- [What you need to do]: Return the records that follow, matching each one exactly.

- [Items listed in a dataset]:
──────
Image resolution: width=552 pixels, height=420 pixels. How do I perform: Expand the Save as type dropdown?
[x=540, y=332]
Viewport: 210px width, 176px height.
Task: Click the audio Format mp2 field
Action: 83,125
──────
- [Written reply]:
Image resolution: width=552 pixels, height=420 pixels. How do I perform: Expand the Save as type dropdown?
[x=540, y=332]
Viewport: 210px width, 176px height.
Task: Click the audio Format mp2 field
Action: 83,125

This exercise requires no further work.